— Begin —

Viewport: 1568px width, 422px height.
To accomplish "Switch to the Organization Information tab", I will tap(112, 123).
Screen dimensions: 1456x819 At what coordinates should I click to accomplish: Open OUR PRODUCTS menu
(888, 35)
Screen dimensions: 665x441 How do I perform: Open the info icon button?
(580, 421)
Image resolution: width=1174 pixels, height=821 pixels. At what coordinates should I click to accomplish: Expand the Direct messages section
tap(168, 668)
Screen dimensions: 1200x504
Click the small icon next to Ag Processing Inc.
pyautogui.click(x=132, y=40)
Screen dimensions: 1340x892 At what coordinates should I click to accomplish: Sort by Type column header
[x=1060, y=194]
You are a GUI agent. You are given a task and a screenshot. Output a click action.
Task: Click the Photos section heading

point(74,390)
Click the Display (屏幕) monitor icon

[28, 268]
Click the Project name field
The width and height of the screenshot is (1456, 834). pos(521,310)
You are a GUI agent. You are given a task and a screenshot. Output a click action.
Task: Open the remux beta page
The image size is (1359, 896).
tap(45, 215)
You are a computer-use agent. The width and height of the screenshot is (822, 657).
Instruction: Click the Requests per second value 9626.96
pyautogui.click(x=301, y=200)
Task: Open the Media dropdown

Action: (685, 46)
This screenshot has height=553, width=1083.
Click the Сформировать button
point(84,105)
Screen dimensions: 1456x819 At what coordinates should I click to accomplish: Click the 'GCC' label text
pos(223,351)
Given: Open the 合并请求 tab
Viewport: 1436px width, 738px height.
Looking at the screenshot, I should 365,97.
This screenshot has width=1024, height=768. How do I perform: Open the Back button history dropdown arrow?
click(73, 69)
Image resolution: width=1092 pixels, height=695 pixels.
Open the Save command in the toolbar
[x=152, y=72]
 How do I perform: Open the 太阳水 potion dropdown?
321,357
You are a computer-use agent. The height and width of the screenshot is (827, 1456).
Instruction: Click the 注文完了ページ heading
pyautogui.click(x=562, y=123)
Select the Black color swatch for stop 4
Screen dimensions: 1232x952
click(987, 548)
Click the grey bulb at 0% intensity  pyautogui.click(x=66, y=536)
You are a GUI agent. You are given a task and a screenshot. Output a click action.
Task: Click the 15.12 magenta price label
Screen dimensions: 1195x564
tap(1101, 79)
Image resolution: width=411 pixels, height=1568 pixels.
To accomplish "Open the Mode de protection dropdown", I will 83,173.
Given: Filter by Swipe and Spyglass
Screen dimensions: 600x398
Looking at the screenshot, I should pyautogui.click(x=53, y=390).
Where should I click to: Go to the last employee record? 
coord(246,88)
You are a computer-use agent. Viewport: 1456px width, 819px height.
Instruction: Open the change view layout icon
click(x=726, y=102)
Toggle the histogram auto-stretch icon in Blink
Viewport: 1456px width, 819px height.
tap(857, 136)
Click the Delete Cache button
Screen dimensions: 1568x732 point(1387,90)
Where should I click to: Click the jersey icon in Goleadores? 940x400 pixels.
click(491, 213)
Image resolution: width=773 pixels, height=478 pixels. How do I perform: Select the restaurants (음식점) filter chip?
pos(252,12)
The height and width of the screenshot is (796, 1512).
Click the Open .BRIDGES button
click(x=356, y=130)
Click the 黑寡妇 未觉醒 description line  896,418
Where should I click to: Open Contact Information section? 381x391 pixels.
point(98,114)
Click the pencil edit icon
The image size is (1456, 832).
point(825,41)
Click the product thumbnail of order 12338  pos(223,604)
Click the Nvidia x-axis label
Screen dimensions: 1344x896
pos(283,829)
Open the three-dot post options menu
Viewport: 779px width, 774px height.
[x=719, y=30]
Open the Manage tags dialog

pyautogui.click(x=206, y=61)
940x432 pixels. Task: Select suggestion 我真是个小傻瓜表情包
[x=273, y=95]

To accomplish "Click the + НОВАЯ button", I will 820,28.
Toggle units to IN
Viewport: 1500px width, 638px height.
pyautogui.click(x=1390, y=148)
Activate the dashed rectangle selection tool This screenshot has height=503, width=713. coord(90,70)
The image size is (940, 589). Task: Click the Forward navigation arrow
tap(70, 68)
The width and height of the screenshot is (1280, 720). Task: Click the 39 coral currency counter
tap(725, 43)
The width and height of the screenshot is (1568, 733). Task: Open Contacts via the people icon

— End —

Short task
Render every line of the rows above as a Markdown table with the columns Line and Text. Number each line in the first column, and leave out blank lines.

Expected output
| Line | Text |
|---|---|
| 1 | Viewport: 1568px width, 422px height. |
| 2 | To accomplish "Switch to the Organization Information tab", I will tap(112, 123). |
| 3 | Screen dimensions: 1456x819 At what coordinates should I click to accomplish: Open OUR PRODUCTS menu |
| 4 | (888, 35) |
| 5 | Screen dimensions: 665x441 How do I perform: Open the info icon button? |
| 6 | (580, 421) |
| 7 | Image resolution: width=1174 pixels, height=821 pixels. At what coordinates should I click to accomplish: Expand the Direct messages section |
| 8 | tap(168, 668) |
| 9 | Screen dimensions: 1200x504 |
| 10 | Click the small icon next to Ag Processing Inc. |
| 11 | pyautogui.click(x=132, y=40) |
| 12 | Screen dimensions: 1340x892 At what coordinates should I click to accomplish: Sort by Type column header |
| 13 | [x=1060, y=194] |
| 14 | You are a GUI agent. You are given a task and a screenshot. Output a click action. |
| 15 | Task: Click the Photos section heading |
| 16 | point(74,390) |
| 17 | Click the Display (屏幕) monitor icon |
| 18 | [28, 268] |
| 19 | Click the Project name field |
| 20 | The width and height of the screenshot is (1456, 834). pos(521,310) |
| 21 | You are a GUI agent. You are given a task and a screenshot. Output a click action. |
| 22 | Task: Open the remux beta page |
| 23 | The image size is (1359, 896). |
| 24 | tap(45, 215) |
| 25 | You are a computer-use agent. The width and height of the screenshot is (822, 657). |
| 26 | Instruction: Click the Requests per second value 9626.96 |
| 27 | pyautogui.click(x=301, y=200) |
| 28 | Task: Open the Media dropdown |
| 29 | Action: (685, 46) |
| 30 | This screenshot has height=553, width=1083. |
| 31 | Click the Сформировать button |
| 32 | point(84,105) |
| 33 | Screen dimensions: 1456x819 At what coordinates should I click to accomplish: Click the 'GCC' label text |
| 34 | pos(223,351) |
| 35 | Given: Open the 合并请求 tab |
| 36 | Viewport: 1436px width, 738px height. |
| 37 | Looking at the screenshot, I should 365,97. |
| 38 | This screenshot has width=1024, height=768. How do I perform: Open the Back button history dropdown arrow? |
| 39 | click(73, 69) |
| 40 | Image resolution: width=1092 pixels, height=695 pixels. |
| 41 | Open the Save command in the toolbar |
| 42 | [x=152, y=72] |
| 43 |  How do I perform: Open the 太阳水 potion dropdown? |
| 44 | 321,357 |
| 45 | You are a computer-use agent. The height and width of the screenshot is (827, 1456). |
| 46 | Instruction: Click the 注文完了ページ heading |
| 47 | pyautogui.click(x=562, y=123) |
| 48 | Select the Black color swatch for stop 4 |
| 49 | Screen dimensions: 1232x952 |
| 50 | click(987, 548) |
| 51 | Click the grey bulb at 0% intensity  pyautogui.click(x=66, y=536) |
| 52 | You are a GUI agent. You are given a task and a screenshot. Output a click action. |
| 53 | Task: Click the 15.12 magenta price label |
| 54 | Screen dimensions: 1195x564 |
| 55 | tap(1101, 79) |
| 56 | Image resolution: width=411 pixels, height=1568 pixels. |
| 57 | To accomplish "Open the Mode de protection dropdown", I will 83,173. |
| 58 | Given: Filter by Swipe and Spyglass |
| 59 | Screen dimensions: 600x398 |
| 60 | Looking at the screenshot, I should pyautogui.click(x=53, y=390). |
| 61 | Where should I click to: Go to the last employee record?  |
| 62 | coord(246,88) |
| 63 | You are a computer-use agent. Viewport: 1456px width, 819px height. |
| 64 | Instruction: Open the change view layout icon |
| 65 | click(x=726, y=102) |
| 66 | Toggle the histogram auto-stretch icon in Blink |
| 67 | Viewport: 1456px width, 819px height. |
| 68 | tap(857, 136) |
| 69 | Click the Delete Cache button |
| 70 | Screen dimensions: 1568x732 point(1387,90) |
| 71 | Where should I click to: Click the jersey icon in Goleadores? 940x400 pixels. |
| 72 | click(491, 213) |
| 73 | Image resolution: width=773 pixels, height=478 pixels. How do I perform: Select the restaurants (음식점) filter chip? |
| 74 | pos(252,12) |
| 75 | The height and width of the screenshot is (796, 1512). |
| 76 | Click the Open .BRIDGES button |
| 77 | click(x=356, y=130) |
| 78 | Click the 黑寡妇 未觉醒 description line  896,418 |
| 79 | Where should I click to: Open Contact Information section? 381x391 pixels. |
| 80 | point(98,114) |
| 81 | Click the pencil edit icon |
| 82 | The image size is (1456, 832). |
| 83 | point(825,41) |
| 84 | Click the product thumbnail of order 12338  pos(223,604) |
| 85 | Click the Nvidia x-axis label |
| 86 | Screen dimensions: 1344x896 |
| 87 | pos(283,829) |
| 88 | Open the three-dot post options menu |
| 89 | Viewport: 779px width, 774px height. |
| 90 | [x=719, y=30] |
| 91 | Open the Manage tags dialog |
| 92 | pyautogui.click(x=206, y=61) |
| 93 | 940x432 pixels. Task: Select suggestion 我真是个小傻瓜表情包 |
| 94 | [x=273, y=95] |
| 95 | To accomplish "Click the + НОВАЯ button", I will 820,28. |
| 96 | Toggle units to IN |
| 97 | Viewport: 1500px width, 638px height. |
| 98 | pyautogui.click(x=1390, y=148) |
| 99 | Activate the dashed rectangle selection tool This screenshot has height=503, width=713. coord(90,70) |
| 100 | The image size is (940, 589). Task: Click the Forward navigation arrow |
| 101 | tap(70, 68) |
| 102 | The width and height of the screenshot is (1280, 720). Task: Click the 39 coral currency counter |
| 103 | tap(725, 43) |
| 104 | The width and height of the screenshot is (1568, 733). Task: Open Contacts via the people icon |